Non solo scetticismo e relativismo; Protagora ha un pensiero più profondo. La sua tesi non ha come referente il solo singolo individuo nella sua particolarità; la sua teoria è applicabile a ogni livello di umanità. Sarà tipica del singolo uomo, quando, ad esempio, sosterrà che un cibo dolce per un qualsiasi uomo sarà dolce, mentre per il malato sembrerà amaro. Oppure quando gli farà affermare che il retore è superiore al medico, perché ha una potenza persuasiva superiore. E sarà tipica di una comunità di individui e dell’uomo nella sua più ampia specificità.
Il significato letterale di questo discorso è chiaro: è l’uomo che decide quali cose sono e quali cose non sono, e che cosa esse sono o che cosa esse non sono. Tutte le cose, insomma, cioè l’essere, la verità, la giustizia, ecc. sono relative all’uomo.
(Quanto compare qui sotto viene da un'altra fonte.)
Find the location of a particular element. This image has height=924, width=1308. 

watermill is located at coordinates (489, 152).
Appare chiaro quindi che per Protagora non hanno valore i contenuti dei discorsi, dal momento che è impossibile stabilire ciò che è vero e ciò che è falso, ma conta solo la loro forma argomentativa, che può essere più o meno efficace. Ma la sua dialettica, proprio a causa della mancanza di contenuti validi, era destinata a degenerare nell’eristica, cioè nella pura contesa verbale (cosa quanto mai attuale), contribuendo in tal modo a screditare la sofistica agli occhi di Platone e Aristotele.
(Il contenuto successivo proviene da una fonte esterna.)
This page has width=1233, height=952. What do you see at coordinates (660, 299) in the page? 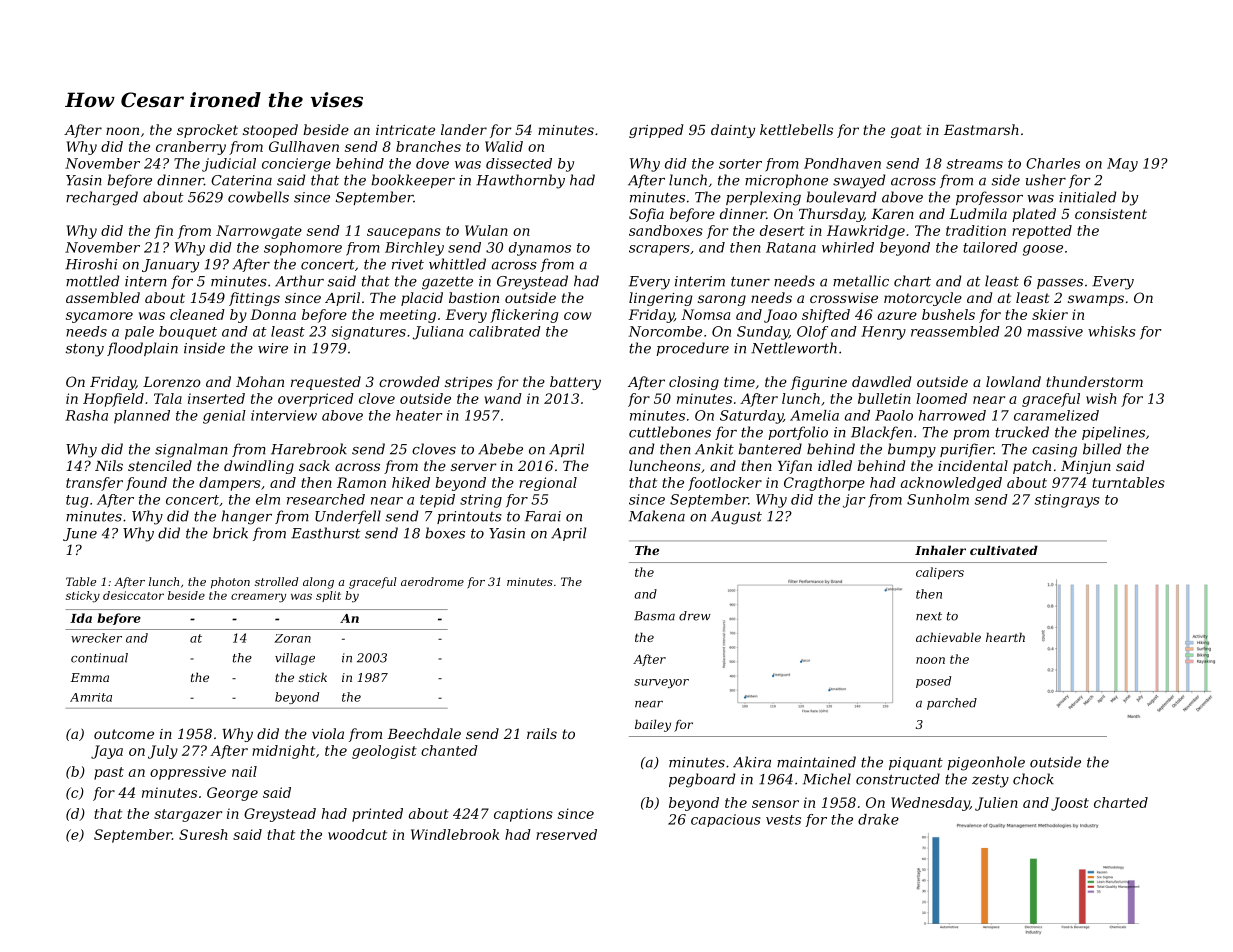
I see `lingering` at bounding box center [660, 299].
E questo è un vero peccato, perché questo epilogo Protagora non lo merita; egli ci ha insegnato che nel mondo “sublunare” come lo chiameranno Platone e Aristotele, le vicende umane sono governate sempre dalla verità ma anche e soprattutto dall’opinione che gli uomini si fanno su di essa. Quindi solo l’uomo è in grado di dare misura, comunicare e dare conto della propria condizione esistenziale, di farla accogliere e accettare ad altri uomini, sia essa di giubilo, angoscia o disperazione, secondo i canoni della tragedia.
Si, perché anche per la tragedia ciò che conta è il modo in cui l’uomo può, senza sapere, preparare la propria rovina.